Renting has become cheaper than paying a mortgage for the first time since June 2025, research from Rightmove found.
Average advertised monthly rent in Great Britain stood at £1,547, while a new monthly mortgage payment came in at £1,670.
Rightmove based its mortgage figures on the current average asking price of £373,971, a 2-year fixed rate of 5.35% in April, with a 20% deposit and a 30-year term.
The research showed that building a larger deposit, borrowing less or spreading payments over a longer term can make mortgages more affordable.
It revealed that Scotland and the North East were the only regions where a typical new mortgage is still cheaper than renting.
In London and the South East, where house prices are highest, the gap between mortgage and rent is widest.
The average 2-year fixed mortgage rate rose from 4.24% in February to 5.35% in April.

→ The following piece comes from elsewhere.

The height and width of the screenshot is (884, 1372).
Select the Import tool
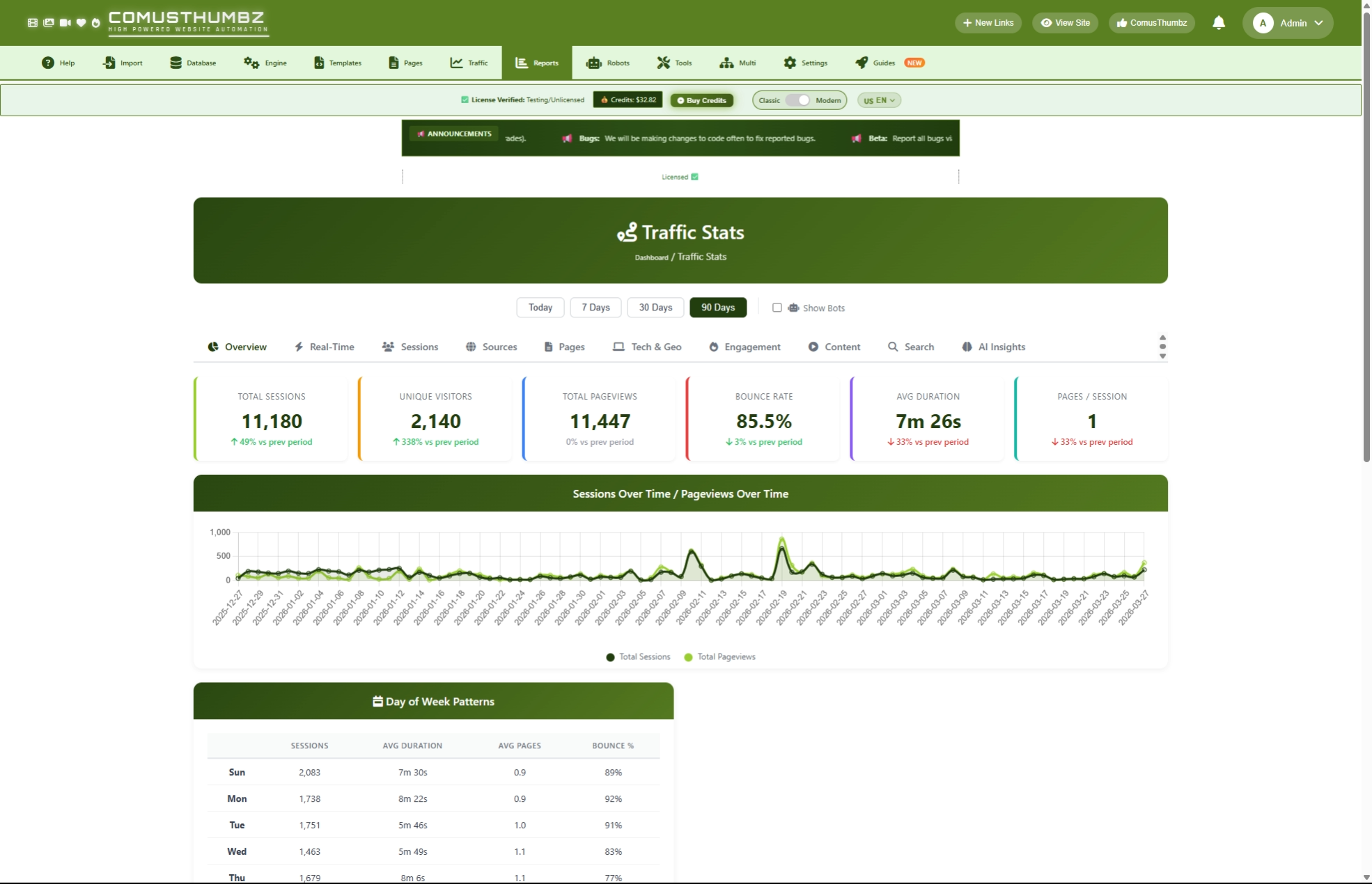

Renting is now cheaper than a mortgage in more than two-thirds of local authorities, up from a third in February.
Colleen Babcock, property expert at Rightmove, said: “Mortgage payments have risen quite sharply in a short space of time for new buyers.
“It will be interesting to see whether more would be buyers turn to renting temporarily while rates remain high, particularly when monthly costs can exceed average rents and the timing of rate cuts is still unclear.”
Nathan Emerson, CEO at Propertymark, said: “Figures showing that mortgage payments are now exceeding rents in many areas will be a concern for homeowners and those aspiring to buy, and they clearly reflect the impact of higher interest rates on household finances.
“For many, the cost of borrowing has risen sharply in a short space of time, making homeownership less affordable and, in some cases, delaying plans to move or step onto the property ladder altogether.
“This shift highlights the wider economic pressures facing consumers, where affordability challenges are being felt across both renting and buying.”
Emerson added: “While renting may appear comparatively cheaper in the short term, it does not necessarily mean it is more affordable overall, particularly as tenants continue to manage the cost of living and limited housing supply.
“It is also important to view this in the context of a private rented sector that has been under sustained pressure.
“Landlords have faced rising mortgage costs, increased taxation and ongoing regulatory changes, and many have worked hard to absorb these increases rather than passing them fully on to tenants.”
He said: “However, with borrowing costs now elevated, it is becoming more difficult for new and existing investors to enter the market or expand portfolios, which in turn restricts supply.
“Supporting pathways into homeownership while ensuring there is sufficient investment in the private rented sector will be key to improving affordability and choice for everyone.”